Expert support: every service is offered ready-to-use, but if you need help to get the most out of them call a specifically trained experts to support you. Just like with the platforms, Cloud providers have an on-demand team ready to assist you at every moment of the day, night and weekends. And as always, pay only for what you use. Focus only on what matters, and leave the rest to your Cloud provider.
Third party support: most of specialized tech product leaders are already integrated with the platforms, and the others are to come. Looking for an unified analytics platform? All your appliances unified on one platform. Focus only on what matters, and leave the various third-party support handling to your third party solution provider.
Operational tools: deploy, coordinate, monitor, and automate your infrastructure and applications through one single CLI. For disaster recovery, choose a multi-region plan. To schedule tasks and jobs, use the Azure Scheduler/Google Cloud Scheduler/AWS Batch. Whatever operation is not a feature yet can be achieved through
aws2 scripts. Focus only on what matters, and make what isn’t available as easy as possible.

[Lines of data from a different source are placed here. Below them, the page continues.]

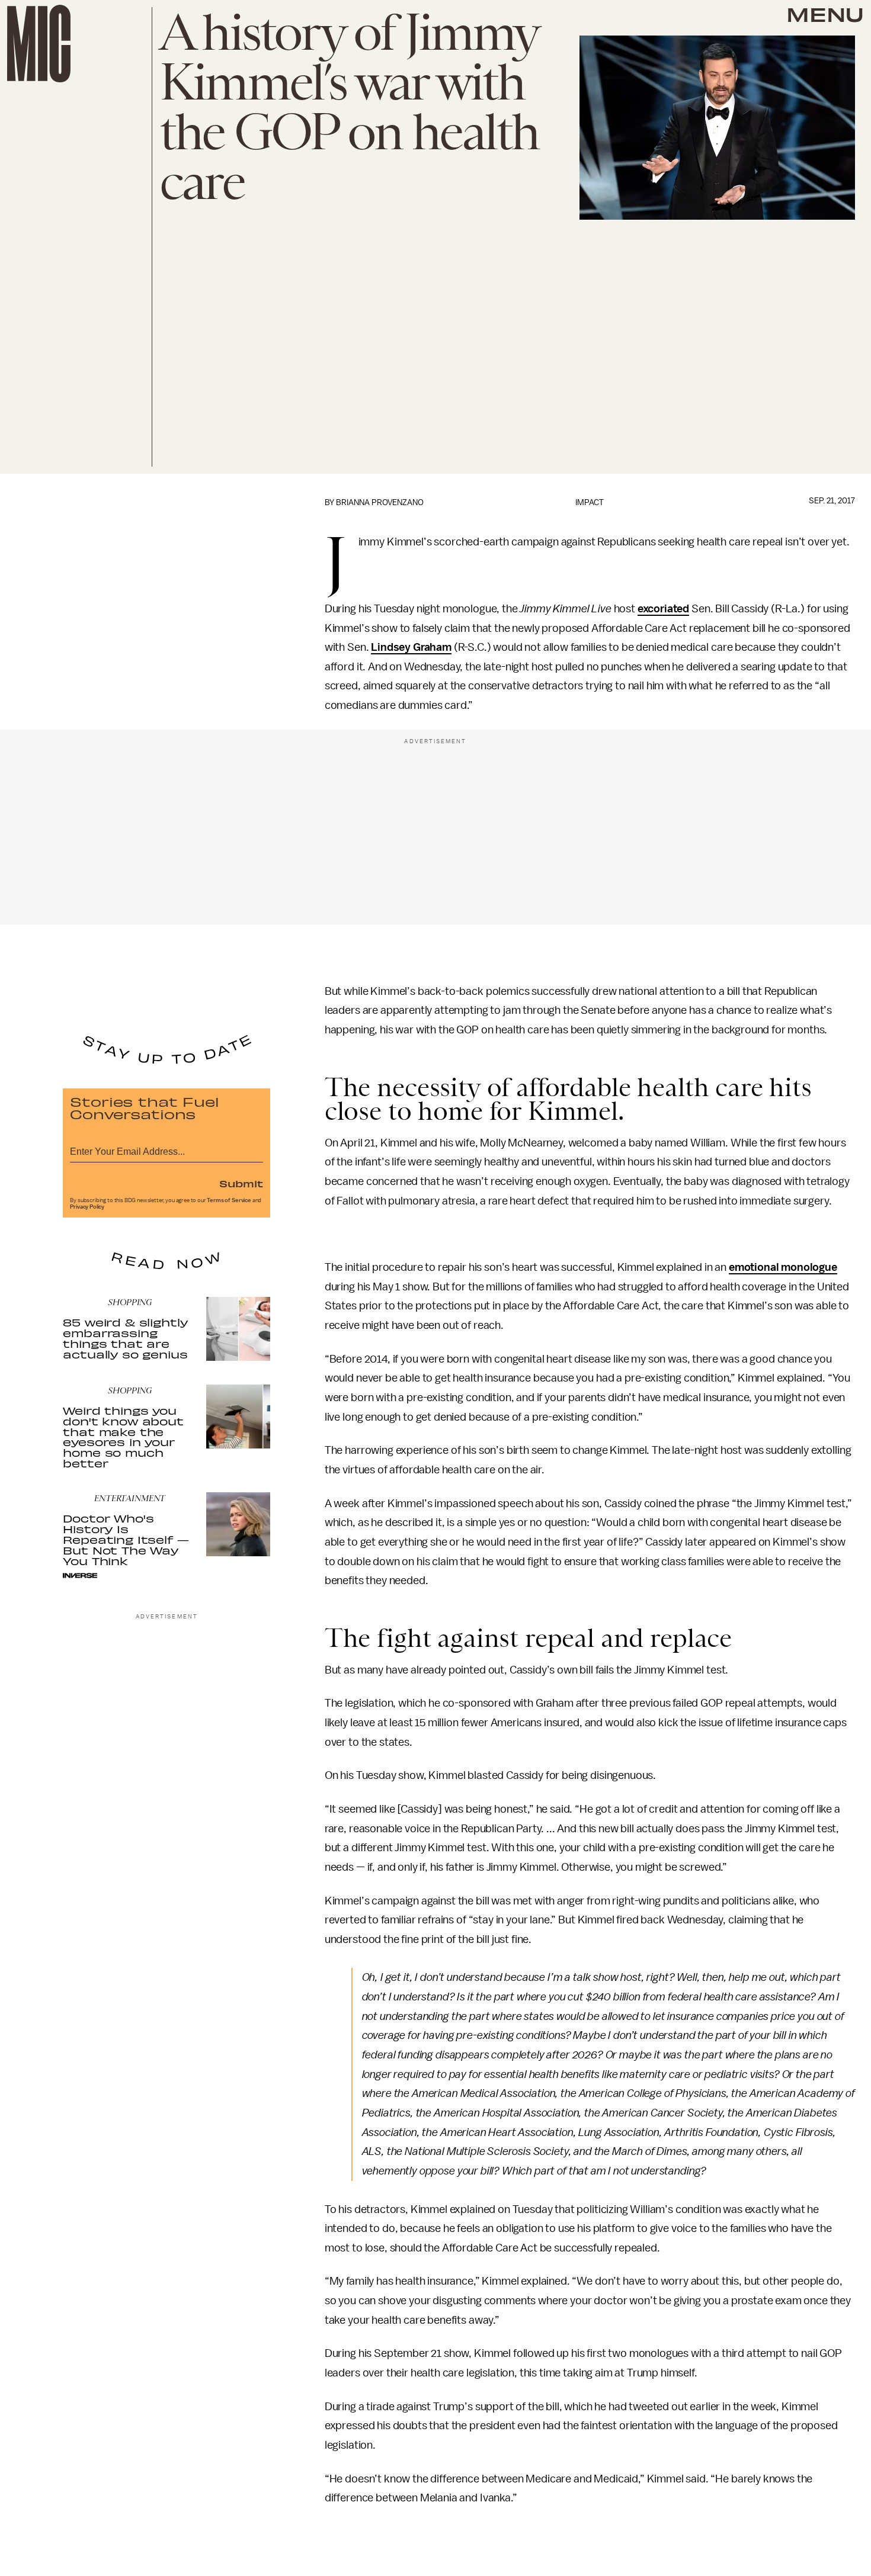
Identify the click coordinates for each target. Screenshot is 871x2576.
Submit (241, 1183)
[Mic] (39, 43)
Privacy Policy (87, 1207)
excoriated (663, 609)
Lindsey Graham (411, 647)
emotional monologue (783, 1267)
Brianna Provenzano (380, 502)
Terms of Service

While I may have been a bit overdramatic with the form, these are some of the reasons you will be offered to migrate from your historical on-premise solution to the cloud.
During my professional life I’ve been asked to deploy/migrate Big Data infrastructures to the Cloud. Some of the benefits listed above were truthful, but others did not go as planned. While I mainly worked with Microsoft Azure, I believe the following statements hold true for other cloud providers.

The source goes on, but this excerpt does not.